§ WHAT IS ASKED
Convert the data below into a Markdown table with the columns Row and Line. Give each non-blank line its own row, numbered in order, and skip blank lines.

Dataset items:
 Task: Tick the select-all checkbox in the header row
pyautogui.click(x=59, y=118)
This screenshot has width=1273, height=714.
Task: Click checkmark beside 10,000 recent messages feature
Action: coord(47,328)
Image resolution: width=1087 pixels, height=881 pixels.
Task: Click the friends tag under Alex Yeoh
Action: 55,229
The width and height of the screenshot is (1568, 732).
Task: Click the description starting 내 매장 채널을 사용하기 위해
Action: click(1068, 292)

§ RESULT FOR THIS EXERCISE
| Row | Line |
|---|---|
| 1 |  Task: Tick the select-all checkbox in the header row |
| 2 | pyautogui.click(x=59, y=118) |
| 3 | This screenshot has width=1273, height=714. |
| 4 | Task: Click checkmark beside 10,000 recent messages feature |
| 5 | Action: coord(47,328) |
| 6 | Image resolution: width=1087 pixels, height=881 pixels. |
| 7 | Task: Click the friends tag under Alex Yeoh |
| 8 | Action: 55,229 |
| 9 | The width and height of the screenshot is (1568, 732). |
| 10 | Task: Click the description starting 내 매장 채널을 사용하기 위해 |
| 11 | Action: click(1068, 292) |